### Exercise requirements
Reproduce the material from the line containing "Click the 2018.cn" down through the line containing "Action: pos(168,570)", swapping "chevron" for "caret" and keeping everything else identical.
--- Data listing ---
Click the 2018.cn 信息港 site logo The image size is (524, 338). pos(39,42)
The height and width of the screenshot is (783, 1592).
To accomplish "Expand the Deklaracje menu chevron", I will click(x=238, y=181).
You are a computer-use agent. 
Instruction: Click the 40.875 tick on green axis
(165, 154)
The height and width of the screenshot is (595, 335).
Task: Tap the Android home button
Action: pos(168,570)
---
--- Data listing ---
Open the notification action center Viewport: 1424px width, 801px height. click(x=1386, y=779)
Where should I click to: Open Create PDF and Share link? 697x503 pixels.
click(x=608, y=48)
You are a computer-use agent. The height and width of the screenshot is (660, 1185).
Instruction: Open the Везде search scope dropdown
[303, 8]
---
### Task response
Click the 2018.cn 信息港 site logo The image size is (524, 338). pos(39,42)
The height and width of the screenshot is (783, 1592).
To accomplish "Expand the Deklaracje menu caret", I will click(x=238, y=181).
You are a computer-use agent. 
Instruction: Click the 40.875 tick on green axis
(165, 154)
The height and width of the screenshot is (595, 335).
Task: Tap the Android home button
Action: pos(168,570)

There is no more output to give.